Tanker Markets Ease As Tonnage Lengthens And Activity Slows Across All Segments

6

The global tanker market experienced downward pressure this week, with all major crude segments VLCC, Suezmax and Aframax showing signs of softening. Limited activity, longer tonnage lists, and selective chartering have contributed to easing rates across key routes, despite owners’ efforts to maintain last-done levels.

VLCC Market Softens but Owners Hold Firm

VLCC rates have slipped from the high W130s to low–mid W120s on the MEG/East routes, even as much of the fixing activity remains discreet. Despite the quieter environment, owners have shown discipline, resisting further declines and attempting to push rates slightly higher when opportunities arise.

Tonnage remains balanced and mainly in the hands of a few key players, helping prevent a sharper fall. Baltic assessments also stayed largely unchanged, suggesting broader market expectations remain aligned.

In the Atlantic, activity remains muted. A fresh Brazil cargo was quickly fixed at W107.5 about 2.5 points down while softening Suezmax rates are giving charterers more flexibility on crude movement.

Suezmax and Aframax Segments Trend Lower Amid Longer Lists

Suezmax: Pressure Builds on Both Sides of the Atlantic

Suezmax rates continued to ease, with ECM/Spain reported at W105 for prompt dates reflecting shorter waiting times rather than broader weakness. Another prompt replacement fixed at W115 points toward W110 being a realistic level for natural dates.
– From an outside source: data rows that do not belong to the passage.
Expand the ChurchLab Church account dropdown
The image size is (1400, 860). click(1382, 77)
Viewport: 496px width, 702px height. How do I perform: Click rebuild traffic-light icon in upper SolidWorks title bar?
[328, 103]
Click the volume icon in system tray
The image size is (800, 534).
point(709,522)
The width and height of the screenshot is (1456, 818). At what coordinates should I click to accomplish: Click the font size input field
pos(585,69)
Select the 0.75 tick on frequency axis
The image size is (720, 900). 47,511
Vessels opening in the UK Continent are likely to gravitate toward West Africa, where TCE parity is at W127.5 for TD20—well below recent fixtures.

In the East, an MEG/WCI stem attracted eight offers and went on subs at W165, but the long tonnage list is expected to drag rates lower soon.

Aframax: Steady but Sideways in North Sea and Mediterranean

In the North Sea, Afra rates have held steady with limited cargo flow. Larger vessels have absorbed volume for the second decade, reducing available stems for Aframaxes. Activity is expected to remain stable through mid-December, with more cargo expected in the latter half.

The Mediterranean also shows a balanced position list and sideways movement. With modest activity and natural fixing windows moving toward mid-month, sentiment is flat. North Africa and CPC programs are already working well into the third decade.

Despite owners’ resistance, tanker markets across the VLCC, Suezmax and Aframax sectors are showing clear signs of softening due to longer tonnage lists and reduced activity. While some routes remain steady, the overall sentiment leans bearish heading into the second half of December. Unless fresh inquiry picks up or weather disruptions tighten supply, rates may continue to face downward pressure in the coming days.